47 魔術師団 8
シスラー達のターンです、
「おい。ニックの戻りが遅く無いか!?」
「そうですね……ファルスター嬢を送ったにしては少し帰りが遅いかもしれません」
生徒達の見学も終わり、玄関口まで見送りに向かう最中にシスラーは小声でアーノルドに呟いた。
アーノルドもニックの戻りが遅い事を気にしていたようで、少し考え込むように視線を落とすと周りには聞こえないくらいの大きさで呟いた。
そのまま学生達を門の外まで見送ると、横にいる警備兵に声を掛けた。
「ファルスター閣下はまだ中か!?」
「えっ??いえ……今日はどなたもお見えになっておりませんが……」
警備兵の言葉を聞いて一瞬にして固まったアーノルドは横に居て同じように固まっているシスラーに視線を投げかける。
2人の不穏な空気を素早く察知したバーシルは生徒達に「今日は此処で解散になるから、各自で教室に戻り帰り支度をして欲しい」と告げると生徒達にその場で解散を促した。
散り散りに生徒達が帰宅し出す中難し顔で警備兵と話しているシスラーとアーノルドの元へ向かう。
それに気が付いた2人は一度バーシルに視線を投げ掛けると無言で魔術塔の中へと促すのだった。
「不味い事になった」
普段とは違い厳しい表情のシスラーは端的にそう言い放つ
「先程、ファルスター殿下がお見えと言う事でファルスター嬢を応接室に向かわせましたが警備兵が言うには、今日は1人も訪問者が来ていないと言うんです。ニックが付き添っているので滅多な事にはなっていないと思いますが、ニックの戻りも遅いですし今から確認に向かいますのでバーシル先生もご同行願えますか!?」
「それは構わないが、嫌な予感がする……少し急ぎましょう」
そう言って3人は足早に応接室へと向かった。
けれども3人が応接室に足を踏み入れた時には既にもぬけの殻で人の気配は感じられなかった。

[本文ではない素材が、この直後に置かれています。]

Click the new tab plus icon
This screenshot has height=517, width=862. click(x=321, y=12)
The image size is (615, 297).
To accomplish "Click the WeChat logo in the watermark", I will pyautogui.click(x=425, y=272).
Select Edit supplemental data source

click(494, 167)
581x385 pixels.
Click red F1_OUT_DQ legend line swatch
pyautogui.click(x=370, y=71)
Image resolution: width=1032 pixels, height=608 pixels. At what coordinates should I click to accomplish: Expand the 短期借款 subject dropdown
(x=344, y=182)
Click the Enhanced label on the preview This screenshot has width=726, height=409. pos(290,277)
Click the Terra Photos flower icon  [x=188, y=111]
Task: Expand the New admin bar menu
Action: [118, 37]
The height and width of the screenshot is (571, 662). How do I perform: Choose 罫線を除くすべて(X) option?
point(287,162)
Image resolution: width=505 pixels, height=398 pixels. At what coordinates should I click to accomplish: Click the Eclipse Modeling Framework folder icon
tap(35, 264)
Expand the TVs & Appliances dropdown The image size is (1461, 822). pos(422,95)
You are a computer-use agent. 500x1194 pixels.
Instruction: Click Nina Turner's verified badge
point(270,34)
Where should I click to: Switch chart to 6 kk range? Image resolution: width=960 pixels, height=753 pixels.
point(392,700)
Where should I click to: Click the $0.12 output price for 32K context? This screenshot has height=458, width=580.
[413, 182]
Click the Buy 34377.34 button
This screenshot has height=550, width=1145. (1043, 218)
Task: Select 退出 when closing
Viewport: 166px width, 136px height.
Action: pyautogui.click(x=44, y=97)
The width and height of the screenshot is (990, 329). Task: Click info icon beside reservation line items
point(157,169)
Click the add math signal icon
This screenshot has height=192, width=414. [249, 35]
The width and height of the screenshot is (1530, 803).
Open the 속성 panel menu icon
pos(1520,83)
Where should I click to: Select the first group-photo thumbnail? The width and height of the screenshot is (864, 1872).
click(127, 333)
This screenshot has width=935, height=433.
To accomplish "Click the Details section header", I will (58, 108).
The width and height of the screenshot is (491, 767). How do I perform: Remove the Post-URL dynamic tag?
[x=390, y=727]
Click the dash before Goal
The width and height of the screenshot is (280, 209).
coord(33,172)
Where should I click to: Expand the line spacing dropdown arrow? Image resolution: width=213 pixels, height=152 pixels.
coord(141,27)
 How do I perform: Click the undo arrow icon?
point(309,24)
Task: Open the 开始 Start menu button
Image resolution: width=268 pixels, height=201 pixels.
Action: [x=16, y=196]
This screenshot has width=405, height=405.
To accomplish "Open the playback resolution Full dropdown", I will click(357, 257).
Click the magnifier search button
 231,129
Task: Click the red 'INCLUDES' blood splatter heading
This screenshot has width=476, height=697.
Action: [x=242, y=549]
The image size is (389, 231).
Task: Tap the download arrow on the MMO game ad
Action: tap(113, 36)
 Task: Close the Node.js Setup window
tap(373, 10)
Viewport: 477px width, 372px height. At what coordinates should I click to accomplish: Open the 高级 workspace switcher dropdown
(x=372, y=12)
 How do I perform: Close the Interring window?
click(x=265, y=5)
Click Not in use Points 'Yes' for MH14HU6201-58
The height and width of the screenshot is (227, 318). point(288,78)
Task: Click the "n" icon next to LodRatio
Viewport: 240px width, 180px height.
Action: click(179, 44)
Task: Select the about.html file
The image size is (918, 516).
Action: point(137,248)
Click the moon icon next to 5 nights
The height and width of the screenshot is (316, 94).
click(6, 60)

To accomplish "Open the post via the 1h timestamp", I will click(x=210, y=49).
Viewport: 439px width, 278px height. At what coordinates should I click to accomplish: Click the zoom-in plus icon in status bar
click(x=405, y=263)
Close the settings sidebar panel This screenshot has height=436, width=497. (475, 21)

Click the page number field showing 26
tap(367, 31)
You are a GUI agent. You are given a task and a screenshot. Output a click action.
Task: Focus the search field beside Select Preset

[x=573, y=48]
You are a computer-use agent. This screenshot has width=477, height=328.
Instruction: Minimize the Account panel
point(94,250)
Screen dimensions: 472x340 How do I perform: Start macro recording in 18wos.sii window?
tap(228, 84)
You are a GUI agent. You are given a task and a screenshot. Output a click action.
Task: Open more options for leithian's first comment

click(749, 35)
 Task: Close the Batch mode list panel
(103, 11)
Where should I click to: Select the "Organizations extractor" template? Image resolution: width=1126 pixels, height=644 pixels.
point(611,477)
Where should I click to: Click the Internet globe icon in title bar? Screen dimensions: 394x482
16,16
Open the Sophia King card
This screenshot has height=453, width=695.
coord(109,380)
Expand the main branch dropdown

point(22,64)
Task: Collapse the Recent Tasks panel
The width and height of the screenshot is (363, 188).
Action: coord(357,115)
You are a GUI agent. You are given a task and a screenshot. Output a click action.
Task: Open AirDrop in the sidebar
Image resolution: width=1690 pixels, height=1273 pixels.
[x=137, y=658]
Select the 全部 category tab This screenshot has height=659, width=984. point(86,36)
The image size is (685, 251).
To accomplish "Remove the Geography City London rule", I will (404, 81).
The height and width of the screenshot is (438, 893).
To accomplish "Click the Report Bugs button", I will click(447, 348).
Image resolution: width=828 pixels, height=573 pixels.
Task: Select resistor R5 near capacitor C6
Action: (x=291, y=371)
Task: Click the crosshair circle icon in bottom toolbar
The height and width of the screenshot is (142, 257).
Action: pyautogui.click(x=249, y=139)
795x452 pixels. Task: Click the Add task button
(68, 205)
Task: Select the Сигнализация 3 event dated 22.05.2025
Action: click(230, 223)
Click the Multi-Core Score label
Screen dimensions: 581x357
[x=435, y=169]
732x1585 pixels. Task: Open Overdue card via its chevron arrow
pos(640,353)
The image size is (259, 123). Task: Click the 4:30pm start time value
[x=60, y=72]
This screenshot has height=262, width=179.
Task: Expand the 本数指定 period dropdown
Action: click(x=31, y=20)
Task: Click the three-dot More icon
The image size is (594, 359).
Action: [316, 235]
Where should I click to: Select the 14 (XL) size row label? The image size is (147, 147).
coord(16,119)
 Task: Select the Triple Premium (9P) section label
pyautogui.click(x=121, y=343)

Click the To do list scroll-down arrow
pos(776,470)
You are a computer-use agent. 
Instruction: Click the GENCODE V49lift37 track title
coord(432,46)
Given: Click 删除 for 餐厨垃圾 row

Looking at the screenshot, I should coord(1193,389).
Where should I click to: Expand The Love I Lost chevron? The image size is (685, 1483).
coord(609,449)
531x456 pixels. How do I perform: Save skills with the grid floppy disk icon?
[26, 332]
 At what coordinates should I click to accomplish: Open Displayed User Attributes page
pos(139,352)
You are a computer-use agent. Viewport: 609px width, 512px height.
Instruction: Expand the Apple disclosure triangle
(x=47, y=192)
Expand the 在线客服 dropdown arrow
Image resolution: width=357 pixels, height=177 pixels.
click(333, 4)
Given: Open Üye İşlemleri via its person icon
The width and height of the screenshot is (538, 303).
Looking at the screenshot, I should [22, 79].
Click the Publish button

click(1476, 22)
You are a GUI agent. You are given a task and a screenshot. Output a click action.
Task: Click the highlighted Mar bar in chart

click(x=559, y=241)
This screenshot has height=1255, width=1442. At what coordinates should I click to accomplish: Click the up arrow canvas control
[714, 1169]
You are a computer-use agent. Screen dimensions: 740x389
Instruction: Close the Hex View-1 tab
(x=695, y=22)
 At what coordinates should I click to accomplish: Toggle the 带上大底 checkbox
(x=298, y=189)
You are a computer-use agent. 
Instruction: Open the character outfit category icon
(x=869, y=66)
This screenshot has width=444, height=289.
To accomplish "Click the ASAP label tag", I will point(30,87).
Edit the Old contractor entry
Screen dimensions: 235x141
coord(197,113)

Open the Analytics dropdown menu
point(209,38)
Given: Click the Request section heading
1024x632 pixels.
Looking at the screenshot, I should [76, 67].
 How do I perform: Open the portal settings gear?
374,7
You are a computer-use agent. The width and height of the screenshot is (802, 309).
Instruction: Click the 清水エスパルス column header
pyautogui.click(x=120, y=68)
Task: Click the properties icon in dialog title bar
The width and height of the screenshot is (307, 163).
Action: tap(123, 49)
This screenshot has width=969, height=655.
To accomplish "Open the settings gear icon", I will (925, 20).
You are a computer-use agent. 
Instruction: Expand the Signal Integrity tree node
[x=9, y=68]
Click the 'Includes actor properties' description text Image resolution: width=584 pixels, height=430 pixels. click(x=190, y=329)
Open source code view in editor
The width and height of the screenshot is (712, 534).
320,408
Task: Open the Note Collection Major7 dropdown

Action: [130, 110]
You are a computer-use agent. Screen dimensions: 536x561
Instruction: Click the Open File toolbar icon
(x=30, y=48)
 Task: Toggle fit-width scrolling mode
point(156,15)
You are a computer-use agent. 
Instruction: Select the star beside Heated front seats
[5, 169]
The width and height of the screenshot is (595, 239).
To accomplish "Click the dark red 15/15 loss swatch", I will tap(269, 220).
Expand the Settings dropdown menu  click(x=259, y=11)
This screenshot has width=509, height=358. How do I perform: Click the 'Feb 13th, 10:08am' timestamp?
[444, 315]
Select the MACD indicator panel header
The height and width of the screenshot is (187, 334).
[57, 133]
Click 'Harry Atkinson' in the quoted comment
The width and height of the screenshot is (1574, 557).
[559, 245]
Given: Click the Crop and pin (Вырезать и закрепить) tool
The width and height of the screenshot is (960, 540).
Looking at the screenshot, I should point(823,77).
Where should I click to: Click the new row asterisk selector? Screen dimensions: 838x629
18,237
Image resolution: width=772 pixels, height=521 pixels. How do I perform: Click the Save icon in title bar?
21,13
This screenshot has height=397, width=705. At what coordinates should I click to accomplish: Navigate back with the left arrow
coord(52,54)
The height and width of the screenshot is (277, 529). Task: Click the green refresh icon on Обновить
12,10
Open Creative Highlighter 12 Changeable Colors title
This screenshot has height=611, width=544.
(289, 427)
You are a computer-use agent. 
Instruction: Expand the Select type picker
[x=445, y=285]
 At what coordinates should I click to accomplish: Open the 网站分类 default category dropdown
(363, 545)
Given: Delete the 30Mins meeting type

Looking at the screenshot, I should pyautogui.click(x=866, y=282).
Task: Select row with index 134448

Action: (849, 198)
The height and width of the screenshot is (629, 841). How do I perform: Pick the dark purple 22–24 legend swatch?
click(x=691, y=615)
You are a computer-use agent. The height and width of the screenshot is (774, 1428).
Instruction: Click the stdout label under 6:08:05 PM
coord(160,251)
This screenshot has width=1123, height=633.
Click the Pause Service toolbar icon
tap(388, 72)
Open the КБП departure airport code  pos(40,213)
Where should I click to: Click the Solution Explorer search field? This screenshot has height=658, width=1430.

「不味いですね。ニックもファルスター嬢もいらっしゃいません。争ったような形跡もありませんし一体何処に…」
アーノルドが辺りを見回しながら難し顔でシスラーに話し掛ける。
「待てっ!!微かだが魔法を使った気配がする」
部屋に入るなり一度周りの状況を確認してから目を閉じて部屋の気配を探っていたシスラーがアーノルドの問いに目を開ける事なく答えた。
「では、何らかの魔法よって、ニックさんとファルスター嬢が消えたと言う事ですか!?」
「そう言う事になるな……おそらく転移魔法の類だろ……転移装置では、簡単に設置できるものではないし、技術も必要だ……ただ他の魔法なら必ずニックが対抗して事なきを得るか、それでなくてもこんなに綺麗な状態で部屋が残っている訳がない。
きっと部屋に入った瞬間に転移魔法で何処かに飛ばされた可能性が高いな……」
「そうですね……ですが、転移魔法と言っても直ぐに出来る訳では有りませんよね……
部外者が黙って侵入して簡単に取り付けられる程あまい物では無い筈です!!」
「そうなんです……そうなると可能性は一つしかありません……」
「内部の犯行ですか……」
「はい……面目もありません……
転移魔法なら決められた距離の範囲しか移動出来ないので、まだそんなに遠くに行って無いと思います?急ぎ調査を始めましょう!」
「分かりました。それでは、私は一度学園に戻りファルスター嬢の従者にこの事を伝えて来ます」
「この事が公になればファルスター嬢の醜聞になり今後の貴族社会での妨げになってしまいます。繊細な注意を払って絶対に外に漏れないようにして下さい」
そう話を区切ると各々が自分のやるべき事を開始し始める。
シスラーは魔力を扱う事が得意なのでニックの魔力を辿り彼等の位置を探り始める。
ただニックとは他人で何かの契約をしている訳ではないので探るのはとても難しく、魔術師団の団長と言えど相当な集中力と繊細な魔力操作が必要だった。
アーノルドは、先程、ローズにクロードの来訪を伝えに来た魔術師の捜索と転移魔法で移動出来る距離の範囲内で何か変わった動きが無かったか調査を始めた。
バーシルはこの事を伝えら為ルイとジョイを呼びに急ぎ学園に戻るのだった。